What is Shannon Entropy?
Shannon Entropy measures the average "surprise" or uncertainty in a probability distribution. Named after Claude Shannon, the founder of information theory.
Key Intuitions
- Uncertainty: Higher entropy = more uncertainty about outcomes
- Bits: Entropy tells you minimum bits needed to encode messages
- Fair coin: Maximum uncertainty for 2 outcomes = 1 bit
- Certain outcome: One bar at 100% = 0 bits (no surprise)
How to Use
- Drag bars up/down to adjust probabilities
- Select presets to see classic examples
- Add outcomes to explore more complex distributions
- Normalize to fix probabilities that don't sum to 100%
Computing Entropy
- For each outcome i with probability pi
- Calculate "surprise": -log2(pi)
- Weight by probability: pi × surprise
- Sum all weighted surprises
function entropy(probabilities):
H = 0
for p in probabilities:
if p > 0:
H -= p * log2(p)
return H
Why log2?
Using base 2 gives units in bits. A fair coin flip has 1 bit of entropy - you need exactly 1 binary digit to encode heads/tails.
Surprise / Self-Information
The "surprise" of seeing outcome x is -log2(p(x)).
Rare events are more surprising. Entropy is the expected surprise.
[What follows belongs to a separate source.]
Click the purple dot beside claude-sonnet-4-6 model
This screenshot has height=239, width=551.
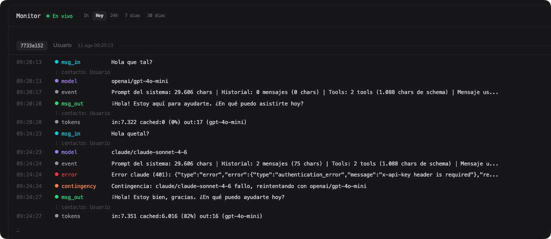coord(56,153)
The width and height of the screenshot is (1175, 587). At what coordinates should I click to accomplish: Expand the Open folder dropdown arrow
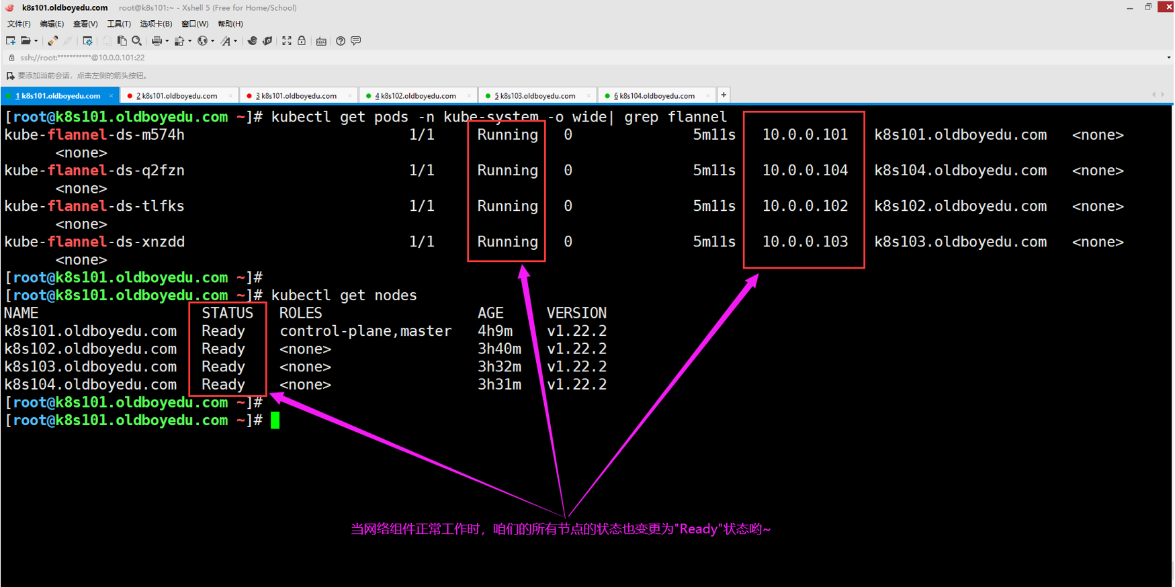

The Shannon Entropy Formula
H(X) = -Σ p(x) log2 p(x)
Current Calculation
Properties
- Non-negative: H(X) ≥ 0 always
- Maximum: H(X) ≤ log2(n) for n outcomes
- Achieved when: uniform distribution (all p equal)
- Zero when: one outcome has p = 1 (certainty)
Sample from Distribution
Draw random samples from the current distribution to see "surprise" values. With many samples, the average surprise approaches the entropy!